If the Current User Filter Does Not Work as Expected
Filter option “Current user” does not appear in the dropdown
The “Current user” option only appears when you filter a Person property. The property must be of type “Person,” not “Text” or “Select.” If you created a text property and typed a name manually, Notion cannot recognize the user account. Delete that property and create a new Person property. Then assign users by clicking the cell and selecting from the list of workspace members.
Linked database view shows all records instead of filtered ones
This usually happens when the filter is applied to the original database but not to the linked view. Filters on a linked database view are independent of filters in the source database. Click the filter icon on the linked view block and confirm that a filter row with “Assignee” and “Current user” exists. If the filter is missing, add it again. Also check that no other filter is overriding it. For example, a filter that says “Status is Done” combined with “Assignee is Current user” works together, but if you also have a filter that says “Project is empty,” that could exclude all records.
The filter works for one user but not for another
Ensure both users have records assigned to them in the Person property. If User A is assigned to Task 1 and Task 2, but User B has no tasks assigned, User B will see an empty database. Also confirm that both users have at least Can View access to the page containing the linked database view. If a user cannot see the page, they cannot see the filtered data.

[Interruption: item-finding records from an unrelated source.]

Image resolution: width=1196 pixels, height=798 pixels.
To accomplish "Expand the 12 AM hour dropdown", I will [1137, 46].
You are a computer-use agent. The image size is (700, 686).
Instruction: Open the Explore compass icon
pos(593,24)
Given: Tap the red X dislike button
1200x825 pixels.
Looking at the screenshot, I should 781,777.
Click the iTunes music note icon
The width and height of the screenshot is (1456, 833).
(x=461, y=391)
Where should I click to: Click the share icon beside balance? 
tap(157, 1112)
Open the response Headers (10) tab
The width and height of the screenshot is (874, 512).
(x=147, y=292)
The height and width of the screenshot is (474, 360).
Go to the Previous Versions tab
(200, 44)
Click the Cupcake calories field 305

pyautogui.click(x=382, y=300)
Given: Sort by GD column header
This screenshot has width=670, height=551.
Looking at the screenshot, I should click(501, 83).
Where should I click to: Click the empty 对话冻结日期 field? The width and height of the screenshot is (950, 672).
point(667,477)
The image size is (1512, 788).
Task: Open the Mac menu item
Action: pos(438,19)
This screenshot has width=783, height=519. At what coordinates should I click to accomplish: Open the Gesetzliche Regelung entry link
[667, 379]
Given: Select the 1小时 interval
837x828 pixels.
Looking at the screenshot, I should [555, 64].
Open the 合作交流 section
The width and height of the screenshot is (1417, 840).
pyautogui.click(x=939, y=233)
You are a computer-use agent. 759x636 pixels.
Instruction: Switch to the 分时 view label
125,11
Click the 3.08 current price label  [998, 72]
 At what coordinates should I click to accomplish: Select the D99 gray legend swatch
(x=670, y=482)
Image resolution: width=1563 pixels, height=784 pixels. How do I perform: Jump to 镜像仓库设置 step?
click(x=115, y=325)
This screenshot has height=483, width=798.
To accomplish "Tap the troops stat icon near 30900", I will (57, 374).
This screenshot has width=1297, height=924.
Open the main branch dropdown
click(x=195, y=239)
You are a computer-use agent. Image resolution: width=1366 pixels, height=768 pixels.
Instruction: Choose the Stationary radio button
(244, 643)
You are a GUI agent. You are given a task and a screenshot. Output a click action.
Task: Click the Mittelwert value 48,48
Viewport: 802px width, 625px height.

Relation Property With Current User Filter vs Manual Filter
| Item | Relation Property With Current User Filter | Manual Filter by User Name |
|---|---|---|
| Setup effort | Requires a Person property and a relation | Requires only a text property with user names typed in |
| Dynamic behavior | Changes automatically for each viewer | Stays fixed on the name you typed |
| User recognition | Uses Notion account identity | Matches text only, no account check |
| Maintenance | None; works for new users if they have records assigned | Must update text values when users change |
| Best use case | Team dashboards, personal task lists, project overviews | Static reports where viewer identity does not change |
You can now build a dynamic dashboard that shows each team member their own tasks or projects automatically. To extend this, add a second filter for a date property so users see only current or upcoming items. Another advanced tip: combine the current user filter with a rollup property that summarizes related data, such as the total number of tasks per project, while still restricting the view to the current user.